A single rat is capable of consuming up to 10% of its body weight in food each day. Assuming that the average rat weighs 250g, that’s 25g of food every day. Consider the number of rats around, the rate at which they multiply, and the number of days in which produce such as grain is stored, and it’s obvious how quickly losses can accumulate. One should also factor in contamination by fur, droppings and urine. A single rat can produce 6l of urine a year and pump out 15 000 droppings, while a mouse produces 1l and 30 000 droppings a year.
Rats and mice are carriers of several diseases and parasites, some of which can be transmitted to livestock and humans. These can include diseases such as leptospirosis, toxoplasmosis and salmonella. It is even thought that rodents might contribute to the spread of foot-and-mouth disease. Although your farm may contain a limitless supply of food for these pests, you can control other conditions that prevent them from re-entering a sanitised area.
Start by creating a‘sterile’ strip around the grain store. Keep the floor clear of clutter such as old machinery and building materials – this provides cover and nesting areas. With nowhere to hide, rats and mice are less likely to take up residence as they need the security of cover. Furthermore, if you have a clean, sanitised area, any infestation will become more evident at an early stage, and counter-measures can be put in place more quickly.

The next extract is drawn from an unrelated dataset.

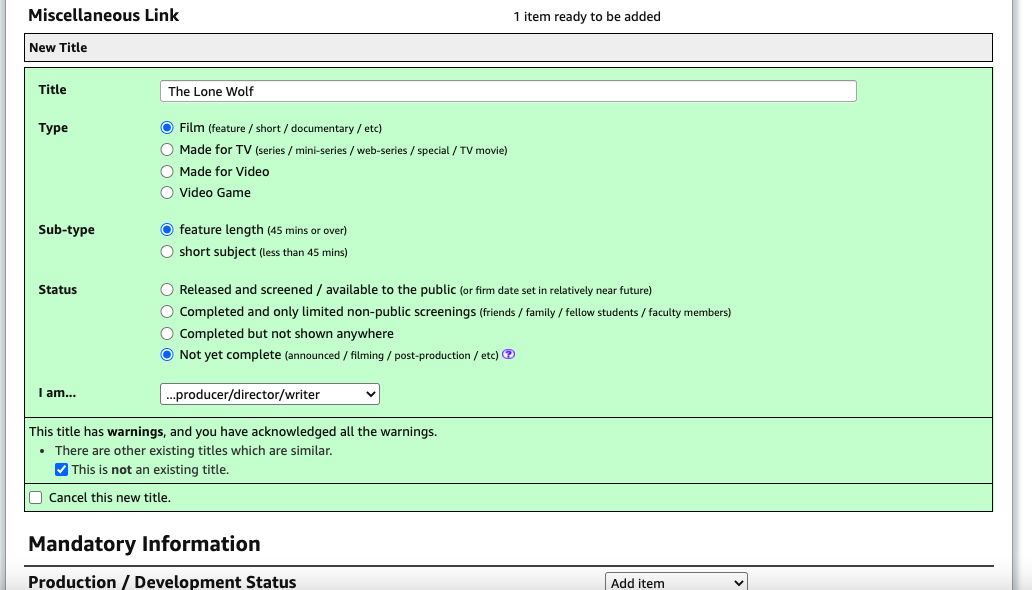Click the Title text field
This screenshot has height=590, width=1032.
(508, 91)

It is seldom possible to make a building 100% rodent-proof. If a rodent can get its head through a gap, it can squeeze the rest of its body through as well. It therefore makes sense to protect the contents of a room by using some form of secondary protection. This can include rodent-proof containers, such as galvanised drums with tight-fitting lids. Fit a protective strip of galvanised steel along the edge nearest the floor to doors, while windows should be protected with a robust wire mesh.

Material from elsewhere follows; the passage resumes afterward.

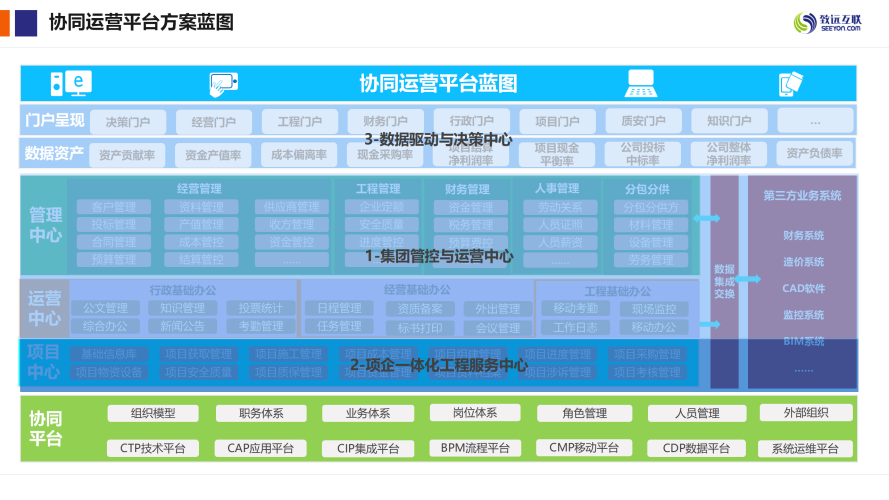The width and height of the screenshot is (889, 500).
Task: Click the tablet touch icon in header
Action: pos(223,83)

In many cases, leaving natural predators to sort out a rodent problem will seldom keep the rodents at an economic population level; they can often reproduce faster than predators can control them, unless predators are in sufficient numbers. There are two exceptions to this – cats and snakes. Not only do cats prey on rodents, their mere presence can act as a deterrent. Snakes are proactive in the control of rodents, eating young and old alike, without damaging the stored grain. A snake in your storeroom will ensure that you definitely won’t have a rodent problem.
Other methods of control
In large grain stores, mechanical means of rodent control are not very efficient due to the sheer size of the building; these are more suited to small buildings. Mechanical control generally involves the use of spring traps, sticky pads (inhumane) and ultrasonic devices.

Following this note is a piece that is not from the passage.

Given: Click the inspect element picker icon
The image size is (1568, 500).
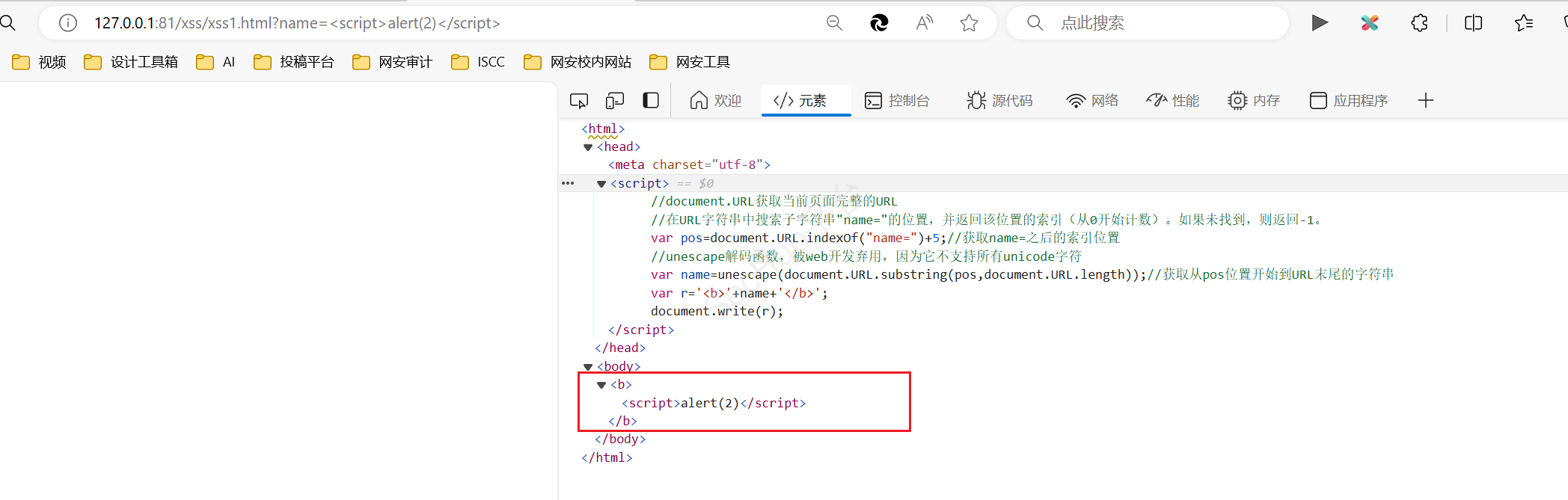Looking at the screenshot, I should point(579,101).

However, although the latter are marketed as safe, reliable methods of rodent control, most of the scientific literature I have read says that ultrasonic devices do not work. Experiments have shown that rodents quickly become accustomed to repetitive sounds, a process called habituation. Over time, they realise that the ultrasound is not dangerous and simply ignore it. One of the most common methods of rodent control is the use of rodenticides (poisons). But these can in turn poison wildlife such as birds and snakes that may eat the poisoned animals.
The use of poison and its placement should therefore be carefully controlled to prevent secondary accidental poisoning. The placement and other factors depend on the layout of each site.
It is important that good management practices also be employed by surrounding farmers or tenants. Although you may maintain a sanitised area, those around you may not, and there is a tendency for rats and mice to migrate between the two areas. It is therefore worthwhile to work with neighbours to synchronise when areas are being disinfected or cleaned in order to prevent rats or mice moving from one farm to the next. If all neighbours sanitise at the same time, the rodents will have nowhere to go.